Recorded between Spring 2016 and Spring 2017 at Studios La Buissonne by Gérard de Haro, assisted by Anaëlle Marsollier
Mixed April 10-12, 2017 at Studios La Buissonne by Gérard de Haro
Mastered by Nicolas Baillard at La Buissonne Mastering Studios
Produced by Gérard de Haro & RJAL for La Buissonne
Release date: November 3, 2017
After what I felt was a tragic misstep in their La Buissonne debut, followed by the triumph of its follow-up, Trio Zéphyr returns with a travel diary in both the physical and metaphysical sense. “Eleï” takes immediate control of this precious journey, as if you have been dreaming for a long time, only to awake and find yourself in a train car headed to an unknown destination. This combination of mystery and anxiety feeds your memories of a life that may or may not have been yours. Melodic and textural details assure you, however, that hope will be waiting on the next platform. In light of this development, “Colline” feels like a photograph kept in your shirt pocket: a portrait of someone familiar yet whose name has left a rectangular blank in the photo album of your mind. Does it belong to your childhood or to that of another? Is it your mother or someone without one?

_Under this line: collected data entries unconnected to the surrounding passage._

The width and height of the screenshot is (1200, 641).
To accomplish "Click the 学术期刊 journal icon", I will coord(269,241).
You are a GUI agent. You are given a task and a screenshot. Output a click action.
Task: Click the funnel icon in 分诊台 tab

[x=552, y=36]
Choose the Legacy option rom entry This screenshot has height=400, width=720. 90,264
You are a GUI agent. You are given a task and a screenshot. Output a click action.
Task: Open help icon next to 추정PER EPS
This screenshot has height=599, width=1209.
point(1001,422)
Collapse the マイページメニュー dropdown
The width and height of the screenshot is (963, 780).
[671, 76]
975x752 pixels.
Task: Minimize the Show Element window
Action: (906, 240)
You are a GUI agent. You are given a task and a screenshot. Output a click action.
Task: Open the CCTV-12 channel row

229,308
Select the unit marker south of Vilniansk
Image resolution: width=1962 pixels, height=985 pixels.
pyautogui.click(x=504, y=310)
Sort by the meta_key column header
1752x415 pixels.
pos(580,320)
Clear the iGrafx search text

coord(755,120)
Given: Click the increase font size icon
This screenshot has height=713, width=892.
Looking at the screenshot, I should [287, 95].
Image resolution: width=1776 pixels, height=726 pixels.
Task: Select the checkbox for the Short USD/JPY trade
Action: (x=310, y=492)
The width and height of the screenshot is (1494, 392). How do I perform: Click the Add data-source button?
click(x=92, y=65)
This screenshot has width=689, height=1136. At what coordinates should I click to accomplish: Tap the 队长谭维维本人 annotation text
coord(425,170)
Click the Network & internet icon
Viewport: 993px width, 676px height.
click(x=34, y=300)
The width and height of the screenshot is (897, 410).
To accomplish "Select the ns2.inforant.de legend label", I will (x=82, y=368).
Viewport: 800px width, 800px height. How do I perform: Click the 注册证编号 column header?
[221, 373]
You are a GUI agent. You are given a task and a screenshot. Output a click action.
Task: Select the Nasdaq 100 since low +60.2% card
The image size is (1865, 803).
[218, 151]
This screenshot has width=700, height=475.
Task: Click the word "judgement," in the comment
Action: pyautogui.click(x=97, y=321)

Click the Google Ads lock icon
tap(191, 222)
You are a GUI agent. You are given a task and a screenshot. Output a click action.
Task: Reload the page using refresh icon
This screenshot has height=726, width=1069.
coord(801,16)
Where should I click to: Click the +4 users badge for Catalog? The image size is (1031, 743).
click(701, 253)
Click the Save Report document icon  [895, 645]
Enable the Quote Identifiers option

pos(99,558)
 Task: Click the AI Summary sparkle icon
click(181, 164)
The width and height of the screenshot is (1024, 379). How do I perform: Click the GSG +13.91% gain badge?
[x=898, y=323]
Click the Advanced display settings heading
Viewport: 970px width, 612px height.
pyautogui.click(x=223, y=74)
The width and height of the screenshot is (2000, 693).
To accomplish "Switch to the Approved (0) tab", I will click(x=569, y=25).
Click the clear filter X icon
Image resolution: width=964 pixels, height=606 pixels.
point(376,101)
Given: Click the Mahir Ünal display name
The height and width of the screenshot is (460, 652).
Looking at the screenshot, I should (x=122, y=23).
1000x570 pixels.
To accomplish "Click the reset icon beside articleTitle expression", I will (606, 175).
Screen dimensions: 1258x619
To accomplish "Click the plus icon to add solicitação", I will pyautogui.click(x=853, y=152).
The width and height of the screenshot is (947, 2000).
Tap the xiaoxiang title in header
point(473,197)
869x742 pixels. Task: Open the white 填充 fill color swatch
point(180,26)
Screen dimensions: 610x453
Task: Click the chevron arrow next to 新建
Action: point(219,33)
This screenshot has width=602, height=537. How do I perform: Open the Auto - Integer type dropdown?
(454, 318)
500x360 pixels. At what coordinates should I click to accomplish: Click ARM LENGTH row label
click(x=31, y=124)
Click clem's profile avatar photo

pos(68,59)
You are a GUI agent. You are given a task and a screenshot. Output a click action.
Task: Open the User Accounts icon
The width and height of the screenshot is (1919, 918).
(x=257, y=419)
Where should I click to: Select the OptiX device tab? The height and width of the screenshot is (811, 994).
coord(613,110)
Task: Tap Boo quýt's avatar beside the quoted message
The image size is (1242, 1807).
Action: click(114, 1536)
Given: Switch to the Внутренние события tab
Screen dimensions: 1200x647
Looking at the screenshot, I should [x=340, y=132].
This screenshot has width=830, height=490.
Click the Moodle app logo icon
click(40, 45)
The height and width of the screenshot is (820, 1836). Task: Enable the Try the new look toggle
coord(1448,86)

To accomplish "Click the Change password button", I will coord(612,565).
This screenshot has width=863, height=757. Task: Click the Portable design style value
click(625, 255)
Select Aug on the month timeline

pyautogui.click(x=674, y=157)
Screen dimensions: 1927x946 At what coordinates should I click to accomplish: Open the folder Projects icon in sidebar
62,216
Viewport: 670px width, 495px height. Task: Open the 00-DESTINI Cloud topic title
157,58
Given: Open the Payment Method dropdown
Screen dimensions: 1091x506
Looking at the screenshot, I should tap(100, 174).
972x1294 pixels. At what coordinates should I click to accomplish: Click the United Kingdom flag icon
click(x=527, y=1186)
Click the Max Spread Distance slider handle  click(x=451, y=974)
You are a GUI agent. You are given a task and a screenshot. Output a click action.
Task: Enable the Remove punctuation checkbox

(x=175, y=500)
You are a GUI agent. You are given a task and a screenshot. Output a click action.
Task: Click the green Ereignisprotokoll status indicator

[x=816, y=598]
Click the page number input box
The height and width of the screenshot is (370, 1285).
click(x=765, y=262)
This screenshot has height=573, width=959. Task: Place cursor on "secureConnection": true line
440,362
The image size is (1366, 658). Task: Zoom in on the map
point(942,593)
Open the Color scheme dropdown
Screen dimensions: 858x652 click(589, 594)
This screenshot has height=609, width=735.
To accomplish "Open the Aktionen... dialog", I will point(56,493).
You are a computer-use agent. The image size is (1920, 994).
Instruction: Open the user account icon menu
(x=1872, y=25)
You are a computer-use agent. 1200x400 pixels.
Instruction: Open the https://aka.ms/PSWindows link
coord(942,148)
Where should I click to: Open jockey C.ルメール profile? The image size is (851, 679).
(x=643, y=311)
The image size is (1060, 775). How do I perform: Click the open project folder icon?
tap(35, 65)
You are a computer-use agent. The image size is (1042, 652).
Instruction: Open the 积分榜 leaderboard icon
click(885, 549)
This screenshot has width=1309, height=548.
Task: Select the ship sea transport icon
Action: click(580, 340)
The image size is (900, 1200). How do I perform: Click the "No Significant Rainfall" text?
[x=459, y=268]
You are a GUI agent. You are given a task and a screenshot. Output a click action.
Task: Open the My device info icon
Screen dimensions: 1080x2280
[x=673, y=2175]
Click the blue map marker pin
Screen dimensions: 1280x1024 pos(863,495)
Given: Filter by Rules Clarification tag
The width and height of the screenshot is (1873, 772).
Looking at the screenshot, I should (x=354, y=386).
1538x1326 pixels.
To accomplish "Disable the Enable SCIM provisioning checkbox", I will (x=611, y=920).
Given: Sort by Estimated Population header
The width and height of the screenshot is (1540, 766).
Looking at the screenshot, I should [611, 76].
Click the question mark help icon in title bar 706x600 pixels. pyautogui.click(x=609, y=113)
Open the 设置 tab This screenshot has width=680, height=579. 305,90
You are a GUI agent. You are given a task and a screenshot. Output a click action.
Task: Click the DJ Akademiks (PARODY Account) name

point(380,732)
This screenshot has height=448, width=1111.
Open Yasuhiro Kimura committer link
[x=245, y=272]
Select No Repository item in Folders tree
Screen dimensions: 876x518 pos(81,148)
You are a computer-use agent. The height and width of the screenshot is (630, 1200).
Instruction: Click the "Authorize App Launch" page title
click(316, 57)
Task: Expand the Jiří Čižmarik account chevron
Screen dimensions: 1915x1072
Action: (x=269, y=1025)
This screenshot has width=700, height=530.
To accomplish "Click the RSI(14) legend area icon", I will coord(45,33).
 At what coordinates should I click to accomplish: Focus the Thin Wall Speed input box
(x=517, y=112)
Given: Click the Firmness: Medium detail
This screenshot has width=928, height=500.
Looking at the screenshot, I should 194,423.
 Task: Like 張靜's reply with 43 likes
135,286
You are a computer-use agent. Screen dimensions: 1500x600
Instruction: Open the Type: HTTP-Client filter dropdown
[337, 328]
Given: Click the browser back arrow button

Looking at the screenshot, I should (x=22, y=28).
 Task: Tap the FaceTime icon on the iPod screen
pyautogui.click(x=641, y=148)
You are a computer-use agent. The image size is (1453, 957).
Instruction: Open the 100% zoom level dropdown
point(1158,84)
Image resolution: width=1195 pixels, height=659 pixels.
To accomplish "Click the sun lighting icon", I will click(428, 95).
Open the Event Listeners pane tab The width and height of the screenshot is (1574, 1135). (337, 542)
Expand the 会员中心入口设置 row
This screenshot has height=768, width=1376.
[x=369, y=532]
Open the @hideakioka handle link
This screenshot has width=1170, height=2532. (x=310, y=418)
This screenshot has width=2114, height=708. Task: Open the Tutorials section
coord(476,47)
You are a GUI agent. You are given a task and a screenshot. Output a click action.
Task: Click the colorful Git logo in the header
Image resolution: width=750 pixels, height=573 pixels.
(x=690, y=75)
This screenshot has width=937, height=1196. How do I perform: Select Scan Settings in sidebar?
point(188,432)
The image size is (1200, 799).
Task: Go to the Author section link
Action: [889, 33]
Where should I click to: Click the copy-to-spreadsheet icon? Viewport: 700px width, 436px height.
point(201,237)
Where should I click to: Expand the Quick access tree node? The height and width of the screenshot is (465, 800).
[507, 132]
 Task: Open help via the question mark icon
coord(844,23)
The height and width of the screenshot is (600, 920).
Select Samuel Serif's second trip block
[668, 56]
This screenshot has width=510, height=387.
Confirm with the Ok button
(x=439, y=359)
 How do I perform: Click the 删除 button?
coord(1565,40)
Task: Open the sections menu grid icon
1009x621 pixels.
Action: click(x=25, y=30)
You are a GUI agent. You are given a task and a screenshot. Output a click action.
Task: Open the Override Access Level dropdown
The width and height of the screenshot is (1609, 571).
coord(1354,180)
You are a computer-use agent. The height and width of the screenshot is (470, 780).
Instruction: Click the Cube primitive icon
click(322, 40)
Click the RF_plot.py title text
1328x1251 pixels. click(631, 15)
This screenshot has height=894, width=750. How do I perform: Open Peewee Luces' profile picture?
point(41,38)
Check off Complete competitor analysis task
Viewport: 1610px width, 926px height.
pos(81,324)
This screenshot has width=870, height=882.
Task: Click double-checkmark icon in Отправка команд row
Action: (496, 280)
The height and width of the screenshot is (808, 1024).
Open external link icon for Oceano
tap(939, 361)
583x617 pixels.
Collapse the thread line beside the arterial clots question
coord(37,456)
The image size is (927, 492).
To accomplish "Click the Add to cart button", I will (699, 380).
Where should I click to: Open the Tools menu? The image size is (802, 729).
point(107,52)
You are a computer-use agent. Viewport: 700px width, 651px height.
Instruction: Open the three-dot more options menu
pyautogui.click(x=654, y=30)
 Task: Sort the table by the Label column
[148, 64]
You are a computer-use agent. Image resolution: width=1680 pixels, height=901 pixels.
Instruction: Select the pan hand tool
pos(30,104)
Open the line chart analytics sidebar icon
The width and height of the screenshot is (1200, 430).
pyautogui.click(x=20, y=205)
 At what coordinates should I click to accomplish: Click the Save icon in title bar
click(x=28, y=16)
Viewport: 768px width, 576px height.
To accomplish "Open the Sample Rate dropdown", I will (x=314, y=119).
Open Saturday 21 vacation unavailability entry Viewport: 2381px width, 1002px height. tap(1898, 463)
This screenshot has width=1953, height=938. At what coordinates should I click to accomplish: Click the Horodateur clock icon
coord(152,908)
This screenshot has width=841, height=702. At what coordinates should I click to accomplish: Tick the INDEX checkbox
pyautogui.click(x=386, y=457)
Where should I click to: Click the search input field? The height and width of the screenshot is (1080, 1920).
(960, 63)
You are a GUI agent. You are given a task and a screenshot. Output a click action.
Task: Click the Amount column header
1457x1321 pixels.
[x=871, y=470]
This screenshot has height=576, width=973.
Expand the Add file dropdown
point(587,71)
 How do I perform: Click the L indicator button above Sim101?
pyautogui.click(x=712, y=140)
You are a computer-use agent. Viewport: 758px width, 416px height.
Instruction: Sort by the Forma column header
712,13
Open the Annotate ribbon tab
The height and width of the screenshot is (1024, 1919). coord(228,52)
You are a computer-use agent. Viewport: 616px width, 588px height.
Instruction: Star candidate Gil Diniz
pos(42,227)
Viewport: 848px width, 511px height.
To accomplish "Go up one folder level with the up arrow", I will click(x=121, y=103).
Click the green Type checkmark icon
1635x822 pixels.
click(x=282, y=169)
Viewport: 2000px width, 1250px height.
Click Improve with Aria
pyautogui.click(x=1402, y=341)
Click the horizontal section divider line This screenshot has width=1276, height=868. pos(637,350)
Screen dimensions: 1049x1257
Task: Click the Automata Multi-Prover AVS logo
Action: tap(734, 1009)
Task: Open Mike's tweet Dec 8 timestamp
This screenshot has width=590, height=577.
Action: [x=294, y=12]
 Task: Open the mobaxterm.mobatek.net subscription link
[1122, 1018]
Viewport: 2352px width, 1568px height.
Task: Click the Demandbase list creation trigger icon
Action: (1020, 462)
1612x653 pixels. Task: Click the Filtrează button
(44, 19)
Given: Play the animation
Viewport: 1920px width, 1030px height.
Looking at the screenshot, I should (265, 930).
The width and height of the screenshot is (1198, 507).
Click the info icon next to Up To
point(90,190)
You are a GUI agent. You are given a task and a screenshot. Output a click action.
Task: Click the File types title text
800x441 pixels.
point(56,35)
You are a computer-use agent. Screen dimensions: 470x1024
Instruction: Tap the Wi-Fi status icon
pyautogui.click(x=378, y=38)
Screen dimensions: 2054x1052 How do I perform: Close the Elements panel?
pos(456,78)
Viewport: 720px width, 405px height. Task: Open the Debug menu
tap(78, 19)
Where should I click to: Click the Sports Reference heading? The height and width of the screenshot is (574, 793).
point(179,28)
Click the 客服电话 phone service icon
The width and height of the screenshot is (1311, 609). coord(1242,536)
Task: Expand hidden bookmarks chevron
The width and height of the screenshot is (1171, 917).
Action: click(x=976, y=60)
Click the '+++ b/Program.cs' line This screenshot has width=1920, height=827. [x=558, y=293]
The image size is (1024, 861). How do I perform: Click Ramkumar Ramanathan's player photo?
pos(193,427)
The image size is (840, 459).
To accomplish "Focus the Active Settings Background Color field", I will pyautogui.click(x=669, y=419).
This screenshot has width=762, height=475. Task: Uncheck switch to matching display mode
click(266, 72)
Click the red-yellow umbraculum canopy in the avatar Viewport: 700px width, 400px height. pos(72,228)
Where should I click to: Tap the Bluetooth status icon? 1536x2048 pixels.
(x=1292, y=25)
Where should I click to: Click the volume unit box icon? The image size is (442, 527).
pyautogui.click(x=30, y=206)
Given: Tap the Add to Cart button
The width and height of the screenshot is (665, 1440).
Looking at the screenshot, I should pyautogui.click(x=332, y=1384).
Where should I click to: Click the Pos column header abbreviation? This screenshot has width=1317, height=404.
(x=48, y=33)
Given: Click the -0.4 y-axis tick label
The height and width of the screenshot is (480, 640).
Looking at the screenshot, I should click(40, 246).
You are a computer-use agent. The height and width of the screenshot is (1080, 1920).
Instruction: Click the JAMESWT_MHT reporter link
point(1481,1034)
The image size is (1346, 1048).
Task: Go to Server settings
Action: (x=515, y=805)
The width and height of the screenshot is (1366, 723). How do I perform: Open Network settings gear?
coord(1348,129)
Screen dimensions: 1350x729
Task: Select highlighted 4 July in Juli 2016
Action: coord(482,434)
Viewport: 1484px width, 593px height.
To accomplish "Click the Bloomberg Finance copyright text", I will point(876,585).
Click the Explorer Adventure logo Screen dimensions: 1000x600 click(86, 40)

The lyrics of “I saw the time,” as sung by Piers Faccini, remind you of when watches used to mark more than the passing of hours and days. By their gentle force of suggestion you feel the blood of this music flowing through your veins. Backed by the trio’s own voices, its songcraft turns still images into moving ones, as if unpausing a family movie. Those voices continue in “Kourgane,” plowing through snow and debris, while “Soleil disparu” extends that feeling at a more harmonic level, turning outer movement into inner. Even when taking “Refuge,” you find your soul aching with the need for a shoulder to cry on. Once purged of your grief (for whom you do not know), you bid farewell in “Oumano,” the singing of which writes on the fogged window a letter you read over and over until the temperatures on both sides of the glass equalize. Like the tender interludes that wave at you along the way, it speaks of times past to inspire faith in the future.